[DATA FOR THIS EXERCISE Boundary: Start]
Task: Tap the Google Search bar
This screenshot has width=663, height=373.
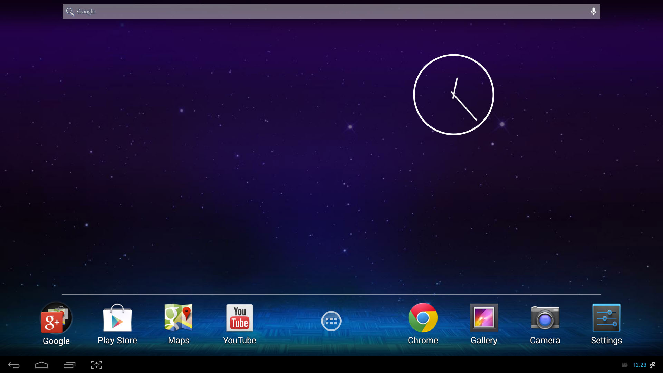Action: (x=332, y=12)
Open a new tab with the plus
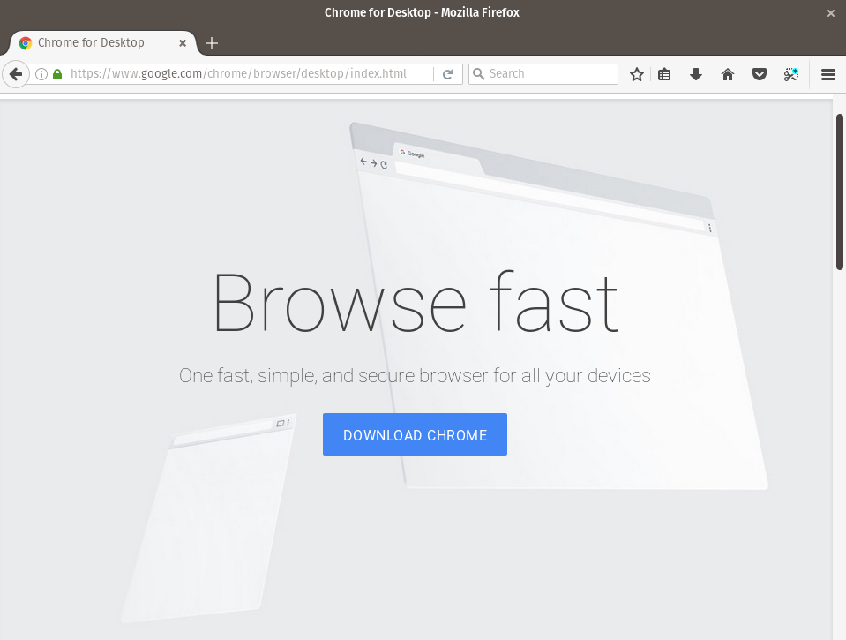This screenshot has width=846, height=640. coord(211,42)
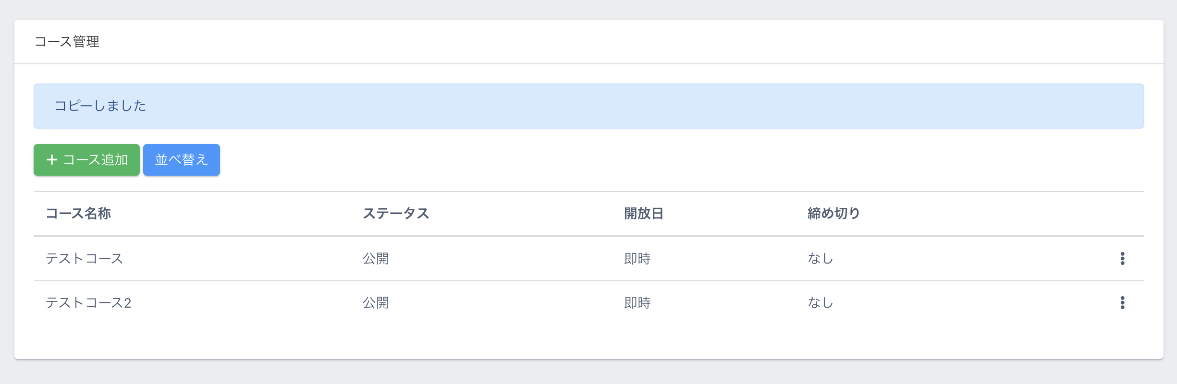Viewport: 1177px width, 384px height.
Task: Click the コース追加 button label
Action: [96, 160]
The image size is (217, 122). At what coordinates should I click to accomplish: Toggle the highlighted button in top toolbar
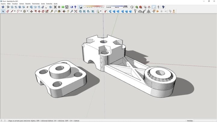click(x=154, y=7)

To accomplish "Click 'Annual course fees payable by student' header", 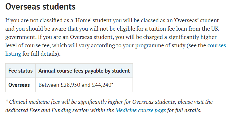I will (x=84, y=71).
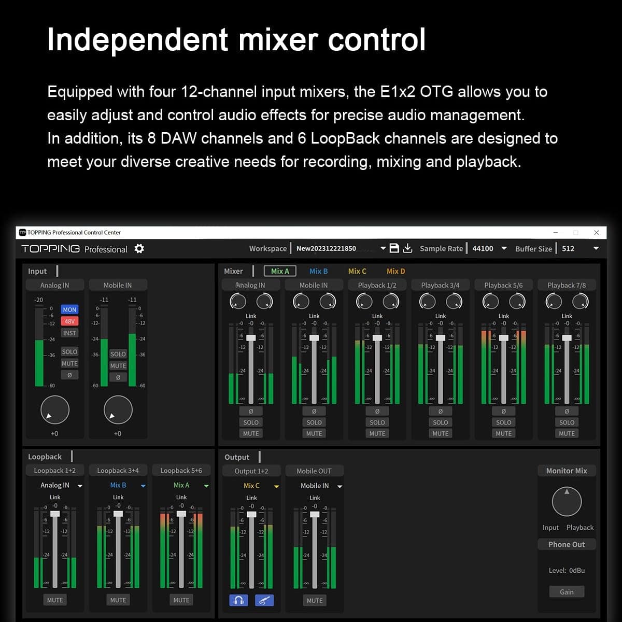The width and height of the screenshot is (622, 622).
Task: Expand the Sample Rate dropdown
Action: (504, 249)
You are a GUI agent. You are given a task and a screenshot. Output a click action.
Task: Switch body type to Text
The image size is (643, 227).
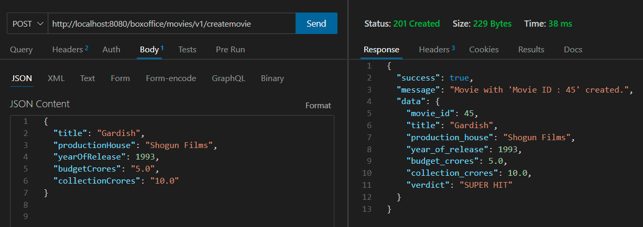(88, 78)
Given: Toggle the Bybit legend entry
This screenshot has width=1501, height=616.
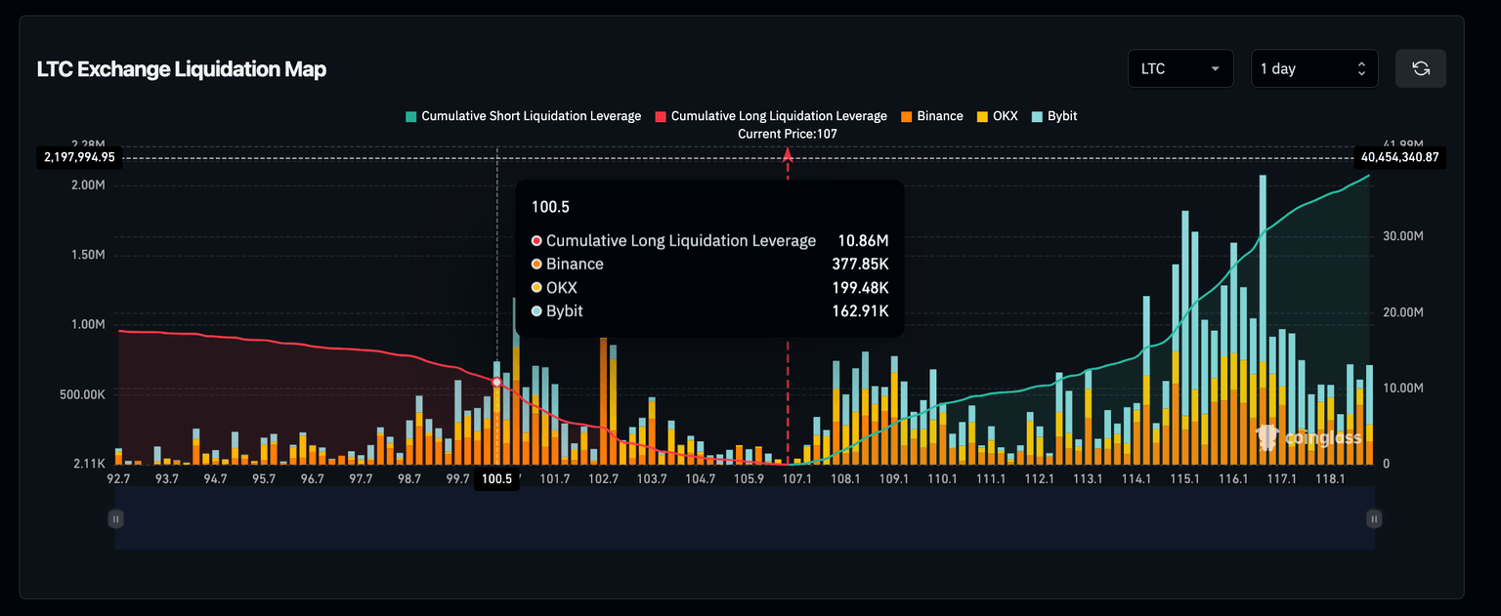Looking at the screenshot, I should (1054, 116).
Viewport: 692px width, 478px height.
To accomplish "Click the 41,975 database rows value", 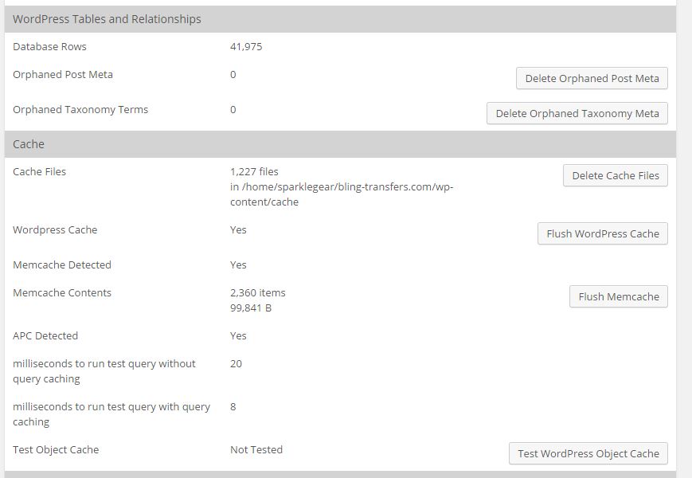I will tap(246, 47).
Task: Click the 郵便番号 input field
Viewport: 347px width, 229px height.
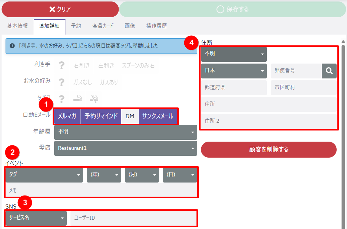Action: (296, 71)
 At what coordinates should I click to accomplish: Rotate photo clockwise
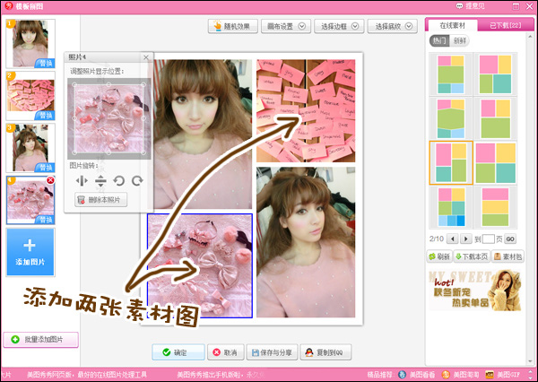137,180
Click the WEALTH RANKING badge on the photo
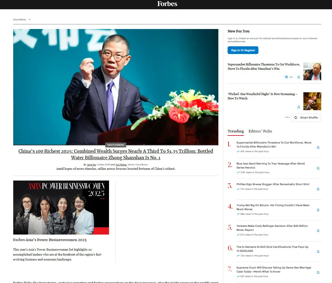 pyautogui.click(x=115, y=145)
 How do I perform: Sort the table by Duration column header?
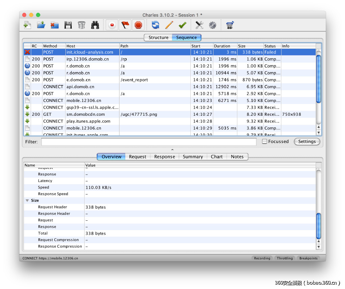pyautogui.click(x=225, y=46)
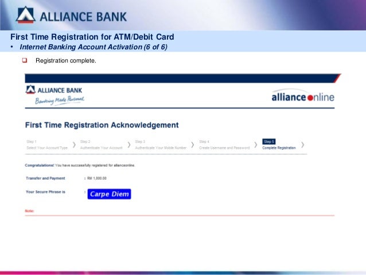
Task: Click the blue Carpe Diem secure phrase box
Action: (x=109, y=194)
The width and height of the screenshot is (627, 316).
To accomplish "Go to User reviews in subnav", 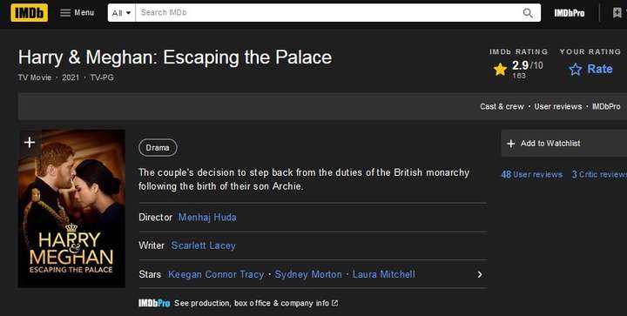I will (558, 107).
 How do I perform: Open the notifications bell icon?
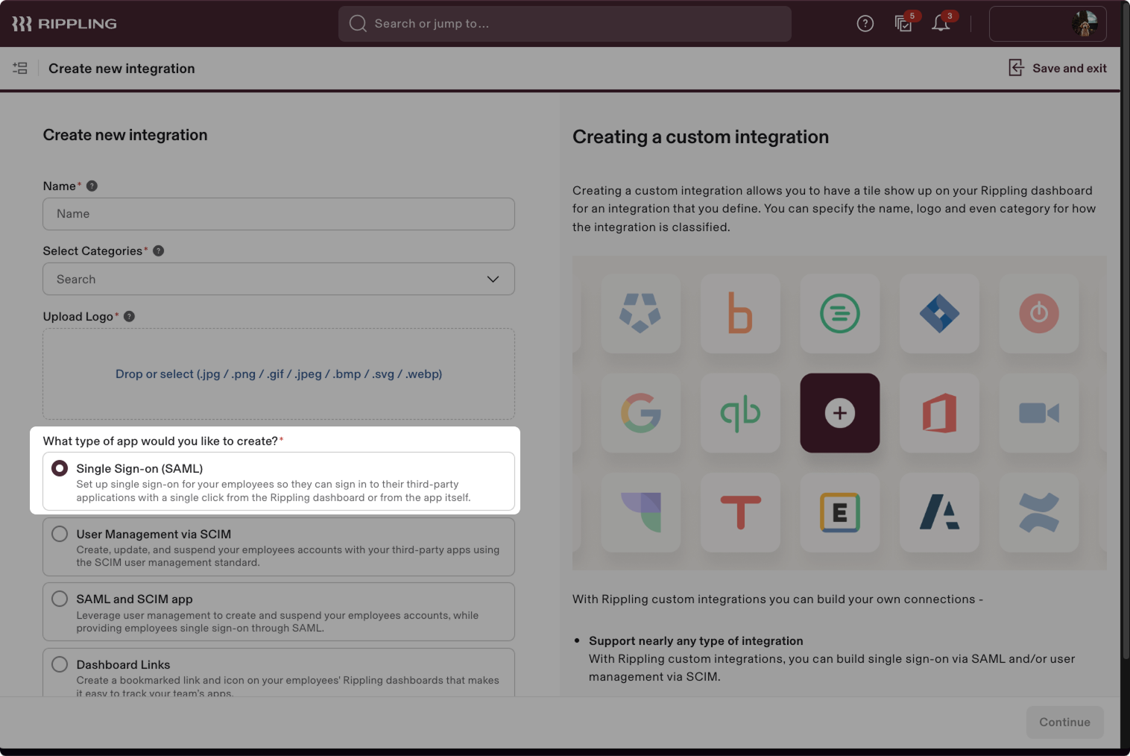click(x=941, y=24)
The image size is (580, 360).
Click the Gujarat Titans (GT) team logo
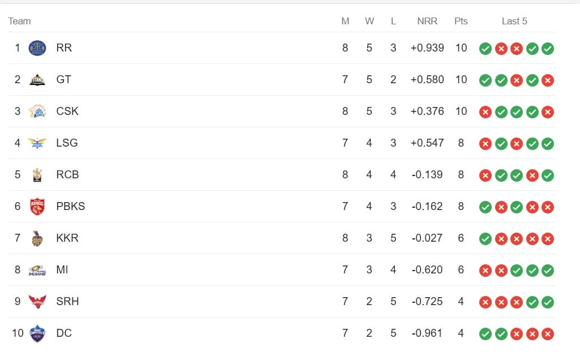(37, 80)
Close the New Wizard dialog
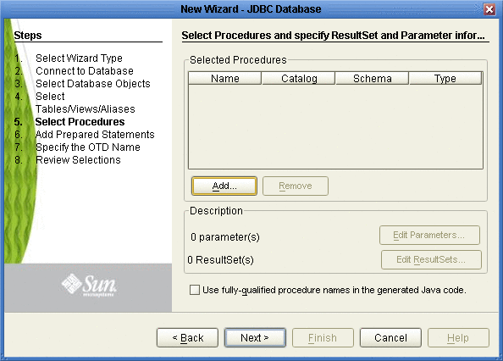The image size is (503, 361). [x=489, y=9]
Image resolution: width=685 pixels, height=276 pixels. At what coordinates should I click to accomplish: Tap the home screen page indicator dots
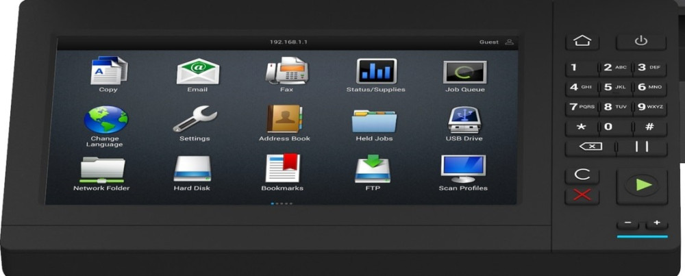click(281, 203)
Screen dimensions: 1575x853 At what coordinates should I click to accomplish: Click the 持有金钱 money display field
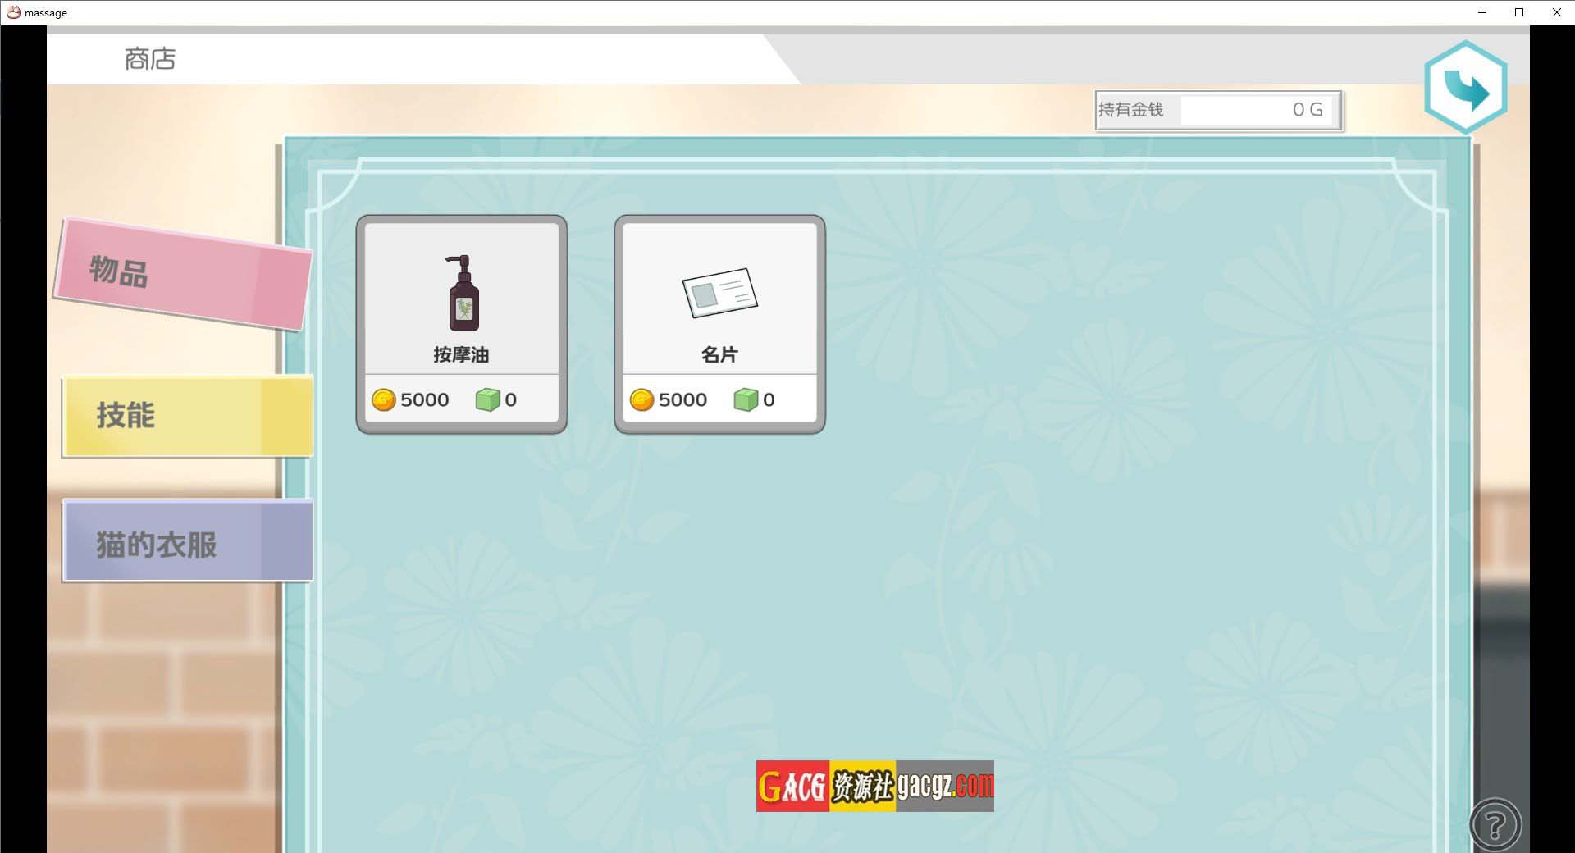click(x=1217, y=110)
[DATA FOR THIS EXERCISE Boundary: End]
▶ [TASK INSTRUCTIONS]: After locating the line that contains "Close the New Wizard dialog", output it and all later lines through the end of the material exactly, leaving out pictures.

▶ [EXERCISE OUTPUT]:
Close the New Wizard dialog
The image size is (503, 361). [x=489, y=9]
Image resolution: width=685 pixels, height=276 pixels. At what coordinates should I click to accomplish: Tap the home screen page indicator dots
click(281, 203)
Screen dimensions: 1575x853 At what coordinates should I click to accomplish: Click the 持有金钱 money display field
click(x=1217, y=110)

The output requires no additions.